Jack Cummings III certainly didn't. Then he began researching Three Days to See, a show he's conceived and directed for the Transport Group that's made almost entirely from Keller's own writings.

Cummings, who is also Transport Group's artistic director, was shocked to discover how little he knew about a woman almost everyone has heard of. "When we think about Helen Keller, I think it falls into three buckets," he says. "Jokes, The Miracle Worker, and what I call 'needlepoint sayings' – little quotes that people put on posters or t-shirts. I feel like she's been buried by all those things. She's buried in iconography."

Three Days to See begins by dismantling the icons. On the stage of New York Theatre Workshop – which Transport Group has rented for this production – the seven cast members race to a line of microphones and rattle off every mean-spirited Helen Keller joke you might have heard on the playground. Taken together, the punchlines are unsettling and dehumanizing, and they prime us to be sympathetic to Keller's actual words.

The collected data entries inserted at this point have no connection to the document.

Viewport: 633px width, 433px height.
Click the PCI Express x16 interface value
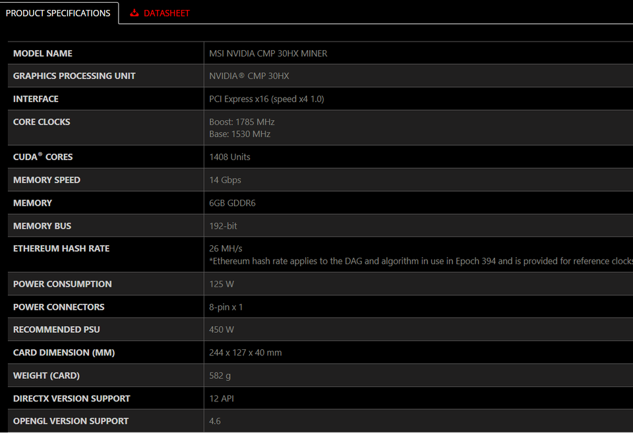(266, 99)
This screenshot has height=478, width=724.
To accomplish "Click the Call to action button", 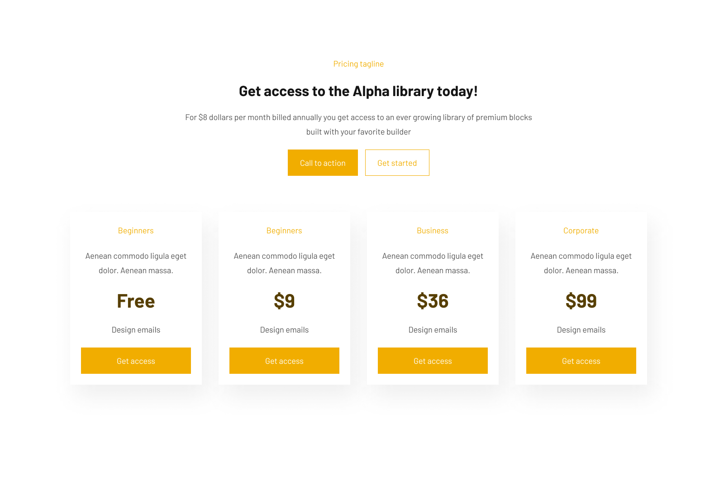I will [x=323, y=163].
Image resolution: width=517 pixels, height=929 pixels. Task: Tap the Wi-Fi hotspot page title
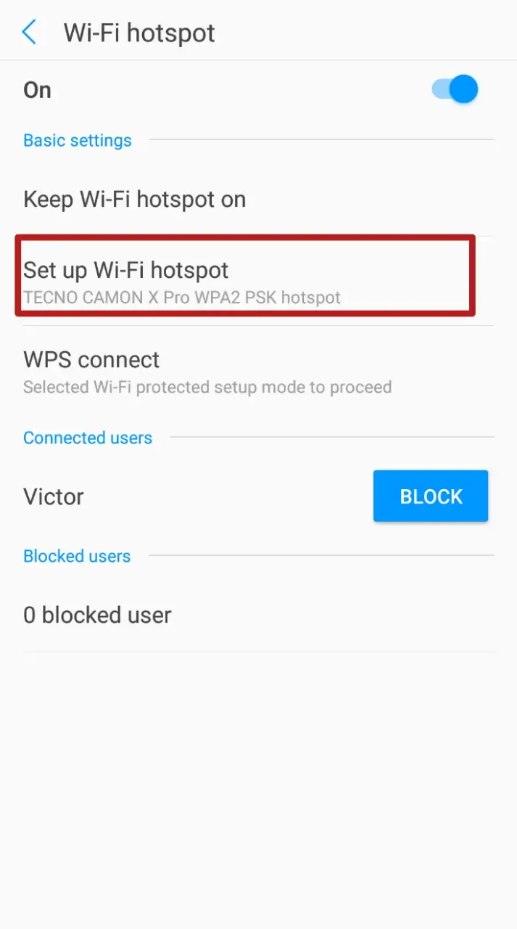[139, 33]
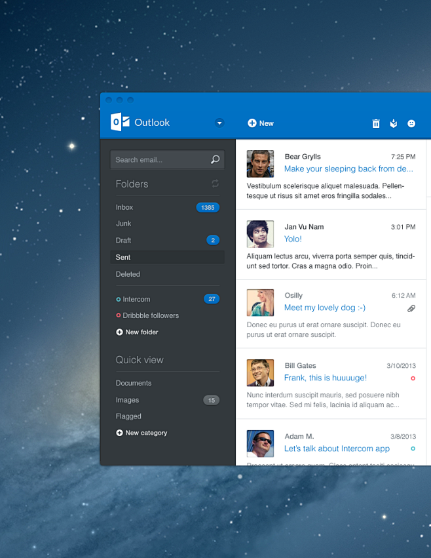Click the magnifier search icon
This screenshot has width=431, height=558.
pyautogui.click(x=215, y=159)

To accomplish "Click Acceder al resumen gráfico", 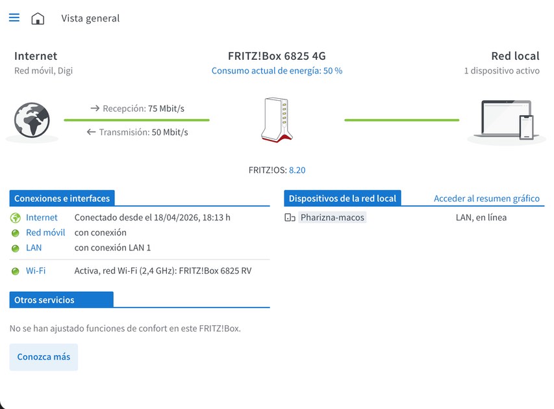I will pyautogui.click(x=486, y=198).
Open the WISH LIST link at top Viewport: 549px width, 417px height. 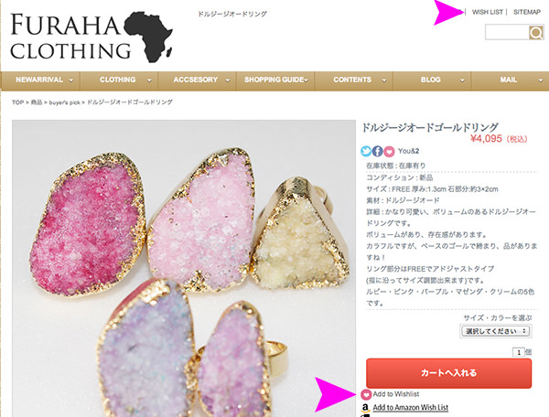pos(488,12)
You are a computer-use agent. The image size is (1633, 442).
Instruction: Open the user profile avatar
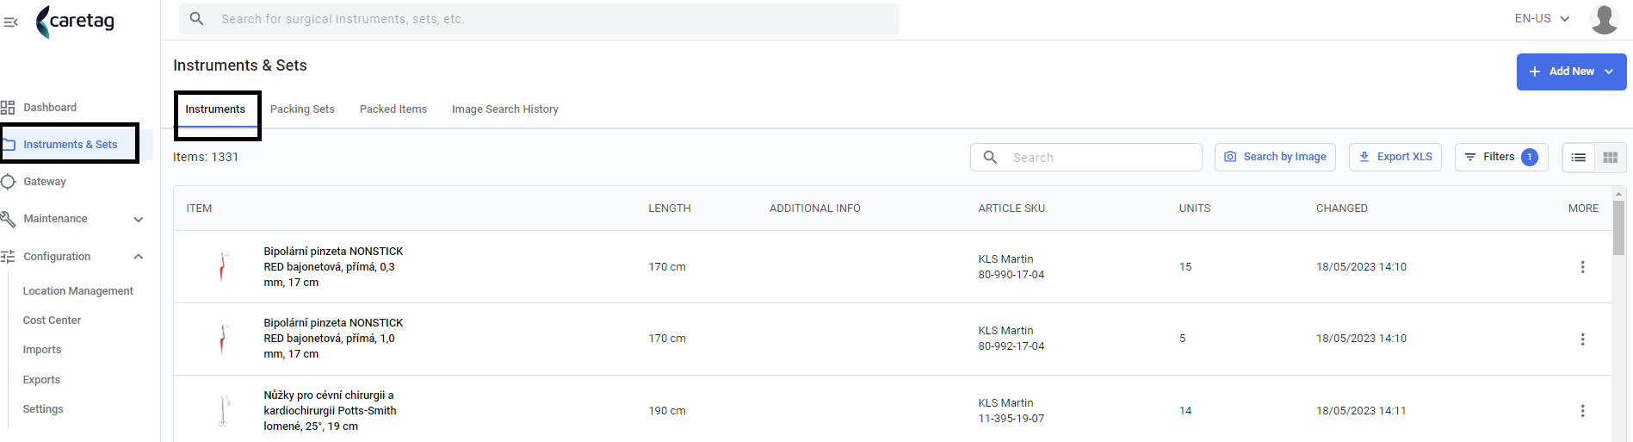click(1605, 19)
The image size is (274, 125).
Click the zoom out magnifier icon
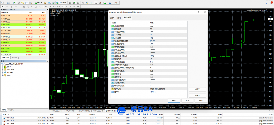86,3
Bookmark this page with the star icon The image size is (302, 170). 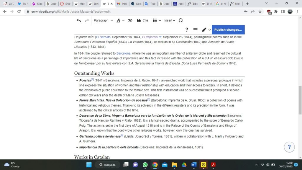coord(260,12)
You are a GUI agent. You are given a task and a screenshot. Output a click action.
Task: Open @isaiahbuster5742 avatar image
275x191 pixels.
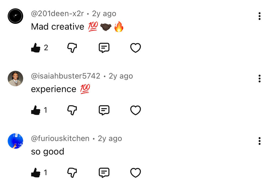pyautogui.click(x=15, y=79)
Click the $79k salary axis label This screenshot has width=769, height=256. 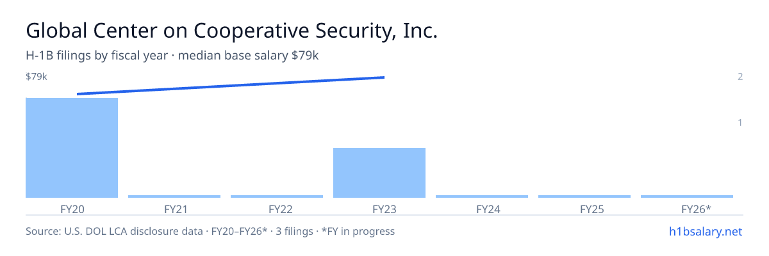coord(37,77)
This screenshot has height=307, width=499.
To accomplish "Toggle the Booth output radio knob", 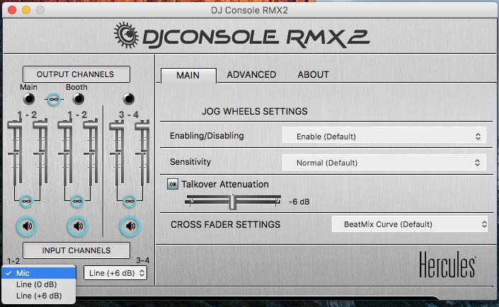I will pyautogui.click(x=79, y=99).
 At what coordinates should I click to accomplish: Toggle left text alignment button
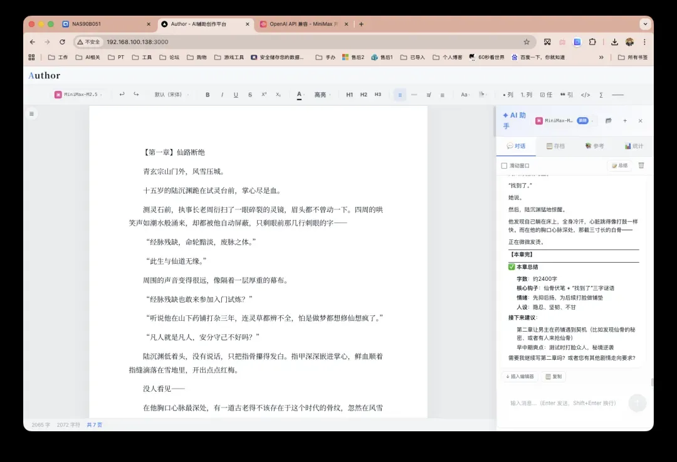tap(399, 95)
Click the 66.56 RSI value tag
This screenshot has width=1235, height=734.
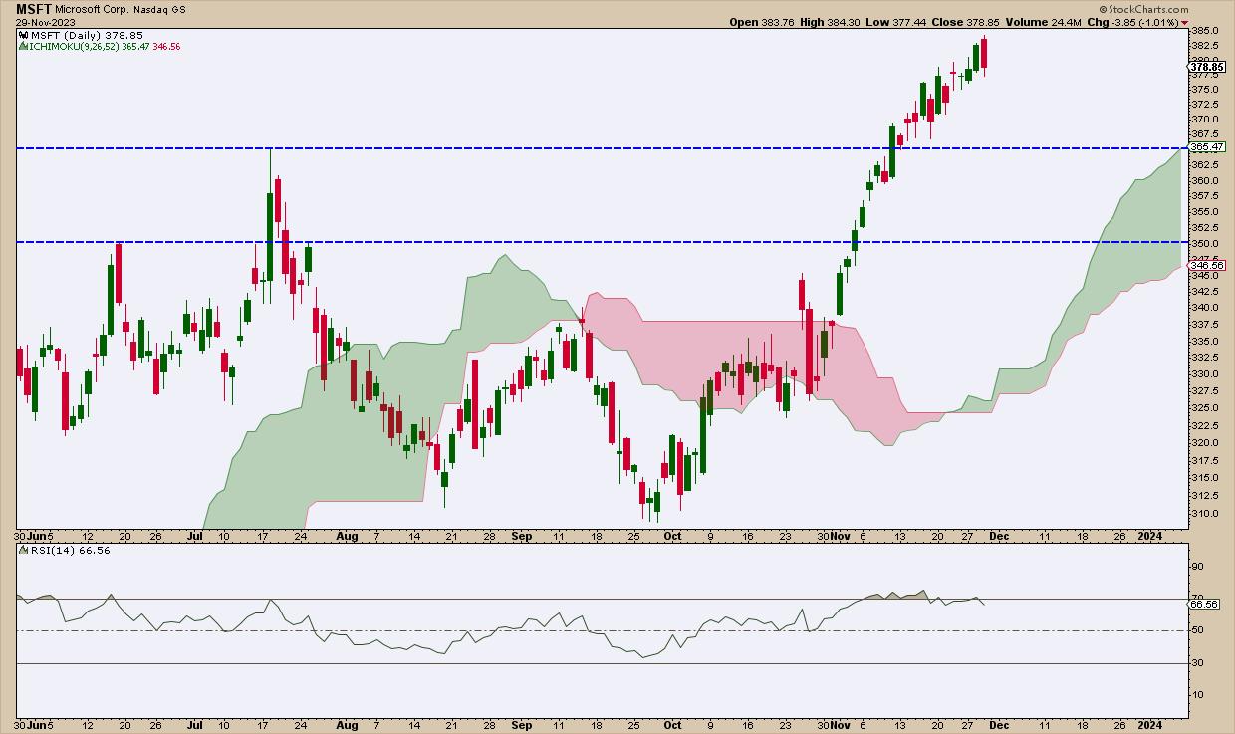pos(1205,604)
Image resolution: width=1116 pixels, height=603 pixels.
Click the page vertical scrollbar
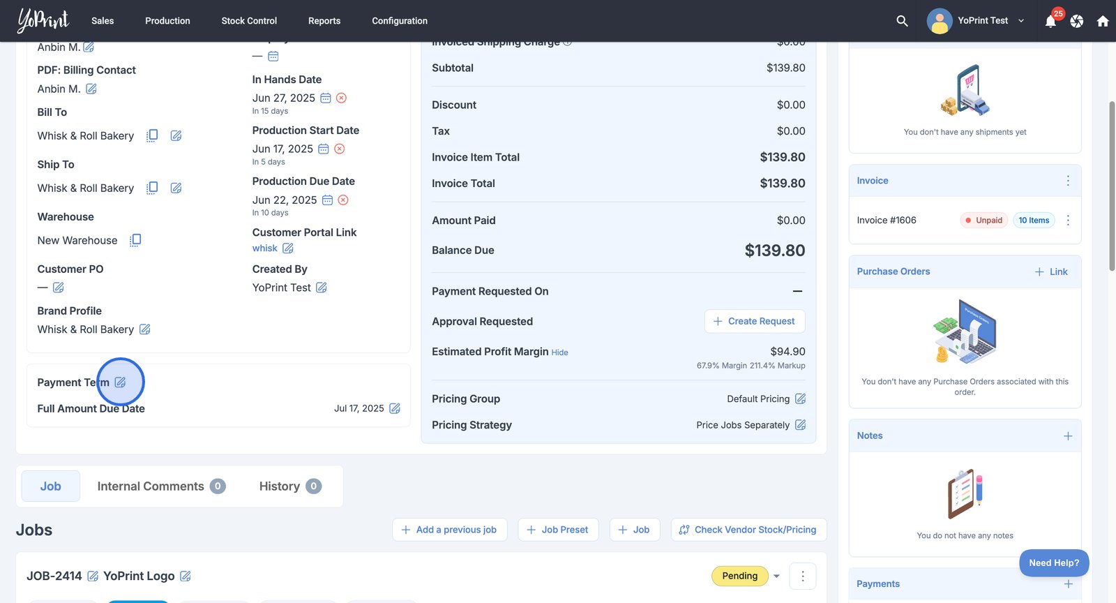pos(1112,186)
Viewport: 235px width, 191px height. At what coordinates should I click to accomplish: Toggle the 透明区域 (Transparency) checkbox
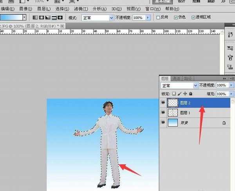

After the jokes are finished, actors begin reciting Keller's own observations about her life, starting with the day she met her teacher Anne Sullivan. That's also the focal point of the The Miracle Worker, and anyone who knows that movie or play will recognize the events here. Cummings even has his cast recreate the film's version of the famous breakfast scene, where Sullivan forces a rebellious young Helen to eat with proper manners. Every gesture is directly lifted from the movie.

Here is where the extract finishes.